Ghosted II
Label: Drag City
Genre: Highlights, Experimental
$29.99
Availability: In stock
Audiopile Review: With 2022’s ‘Ghosted’, Oren Ambarchi, Johan Berthling, and Andreas Werliin struck upon a magnificent formula. Ambarchi took his cues from The Necks (fellow Australians, after all), to oversee the creation of a potent brew mixing repetition with improvisation. The result was an eternal-sounding music that felt like it had always been going on and would always continue. No surprise, then, to see ‘Ghosted II’ appear, especially given the ecstatic notices that greeted this trio’s first volume. Can is another relevant point of reference and, if ‘Ghosted’ was ‘Ege Bamyasi’, this new one is ‘Future Days’. That’s to say, it’s lusher and more tuneful. Anyone who has heard Berthling’s wonderful group Tape will know he has a gift for melody. And it’s his melodic basslines that provide the hook here, while Werliin’s percussion is funkier and more exotic than before. All this teases Ambarchi out of his guitar-drone comfort zone. The nocturnal imagery used to promote these albums is somewhat misleading. Despite being undeniably sparse, ‘Ghosted II’ is breezier and more colourful than the cover art suggests. Far from ghostlike, this is music that lives and breathes.

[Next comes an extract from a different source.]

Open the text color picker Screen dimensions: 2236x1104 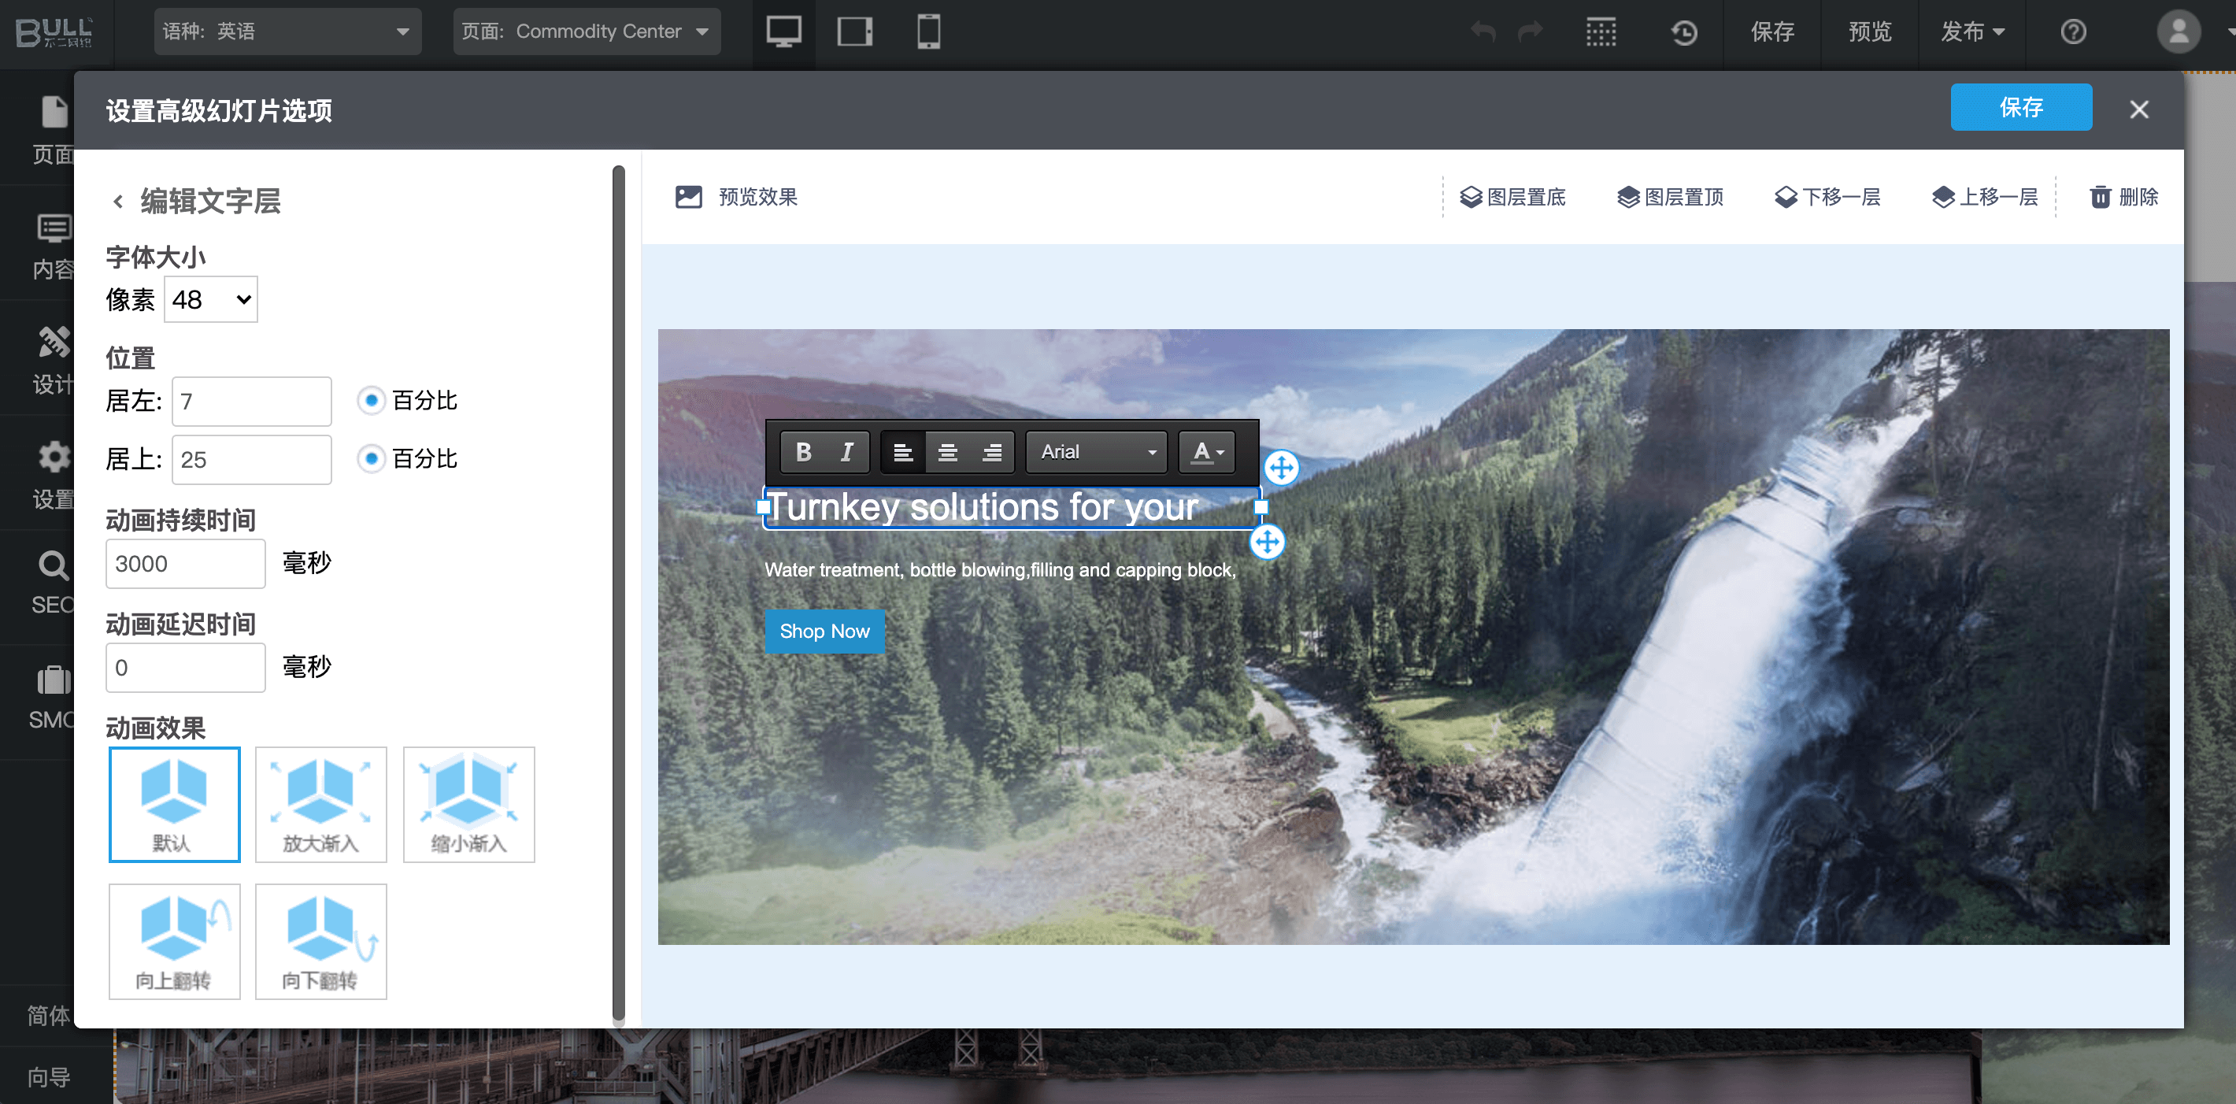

An utterly unique guitar/bass/drums triad: the guitar sounds like anything but a guitar; bass and drums simultaneously insistent and relaxed. Telephathic group-think opens a window to fresh fields of fusion: funk-jazz heads, polyrhythmic skeletons, ambient pastorals, post-kraut drones and shimmering soundtrack reveries. A music of sustained tension and deep atmosphere, marked by subtle, shifting dynamics playing out in an open sound field.